Identify each line in the data below that contains the word "screenshot" and copy those lines in full.

··· Record set

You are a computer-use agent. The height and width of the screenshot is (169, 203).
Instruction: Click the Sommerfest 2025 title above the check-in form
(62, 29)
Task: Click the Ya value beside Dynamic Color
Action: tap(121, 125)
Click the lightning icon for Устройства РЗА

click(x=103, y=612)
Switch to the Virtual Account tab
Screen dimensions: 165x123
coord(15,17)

······
··· Record set

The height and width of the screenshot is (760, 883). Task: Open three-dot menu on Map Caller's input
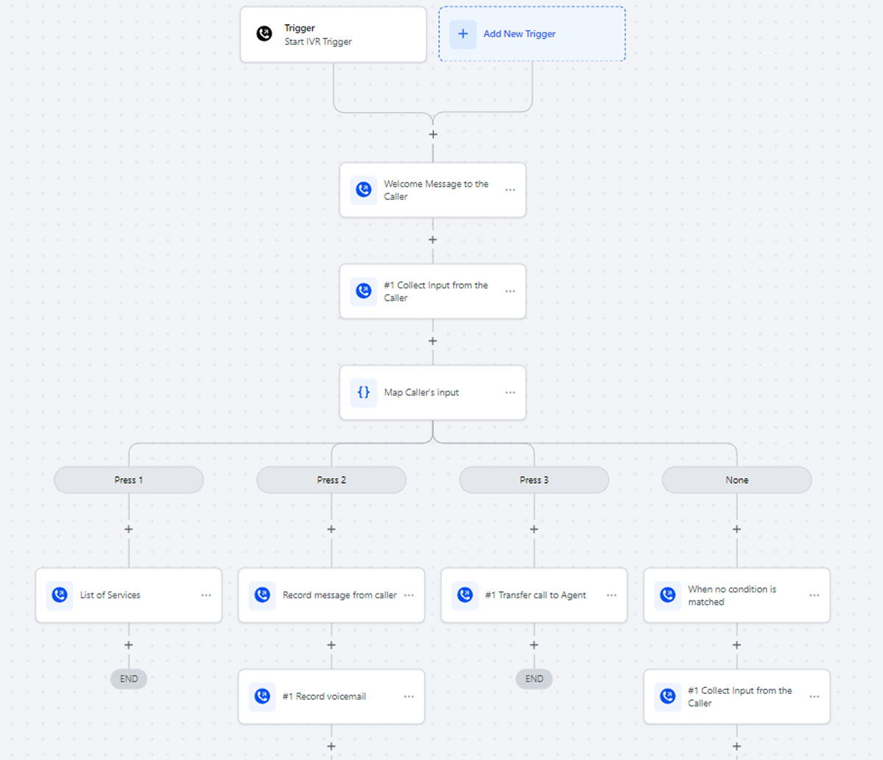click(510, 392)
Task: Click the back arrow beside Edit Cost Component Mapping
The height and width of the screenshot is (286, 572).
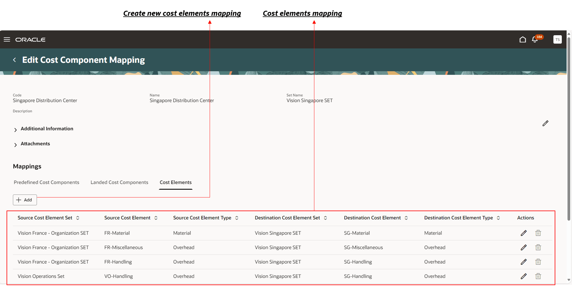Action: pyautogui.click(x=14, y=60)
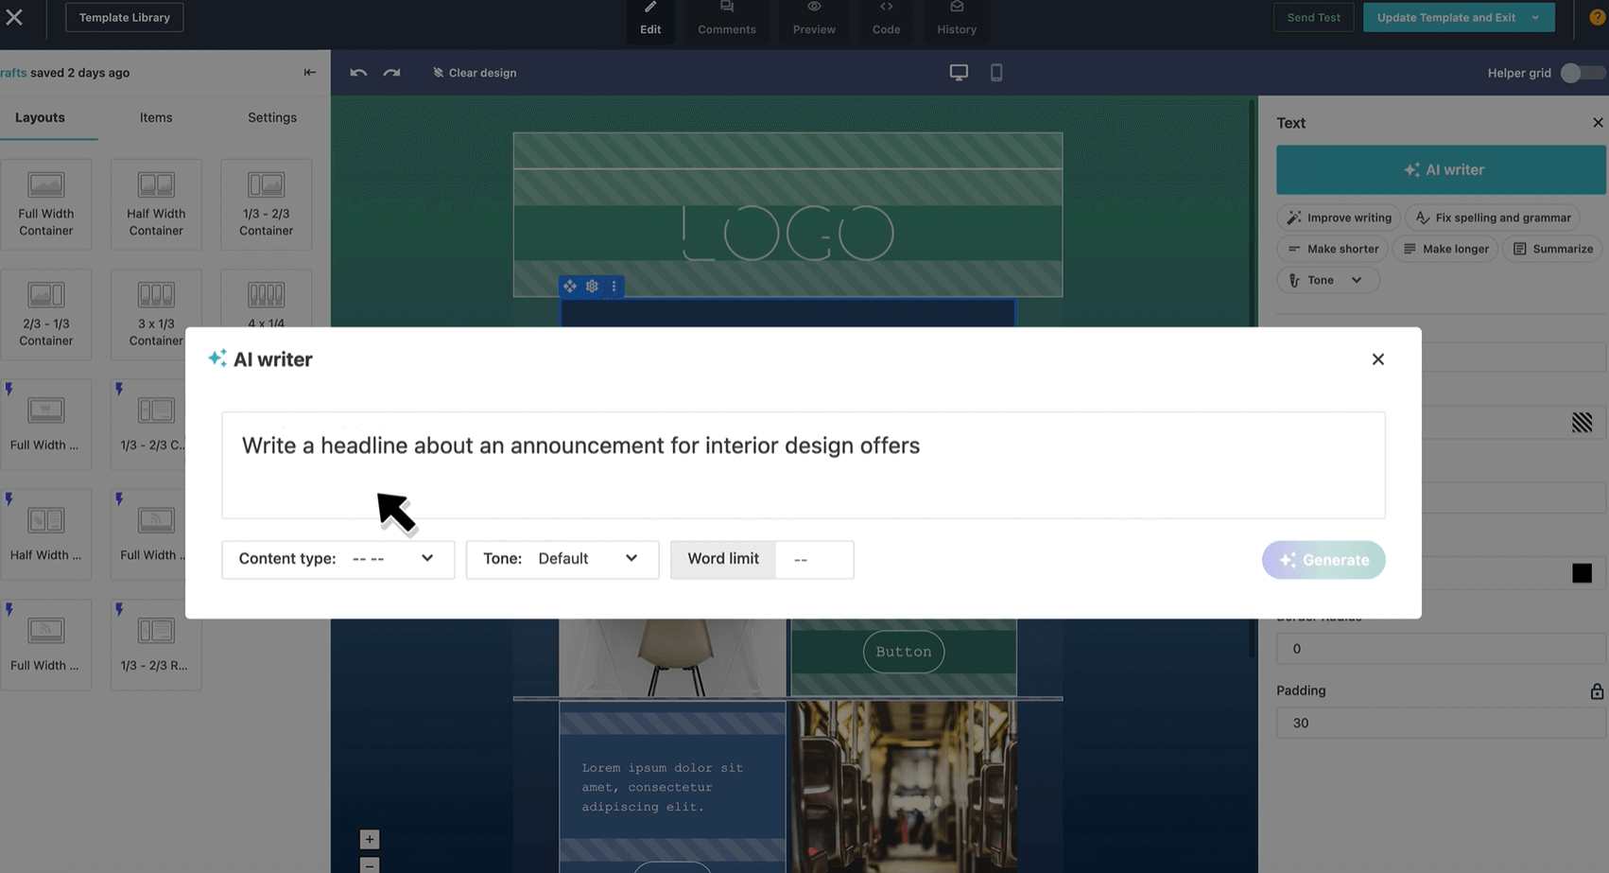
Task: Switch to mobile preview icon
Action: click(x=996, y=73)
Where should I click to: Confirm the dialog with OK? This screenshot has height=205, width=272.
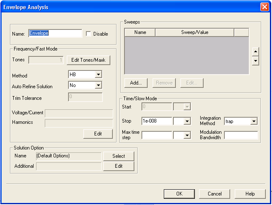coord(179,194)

······
··· Record set

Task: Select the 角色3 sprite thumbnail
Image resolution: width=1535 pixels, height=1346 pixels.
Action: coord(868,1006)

······

| Completed exercise |
You are a computer-use agent. The height and width of the screenshot is (169, 203).
The height and width of the screenshot is (760, 883). Task: Open three-dot menu on Map Caller's input
The height and width of the screenshot is (286, 572).
Where should I click to: Confirm the dialog with OK? This screenshot has height=205, width=272.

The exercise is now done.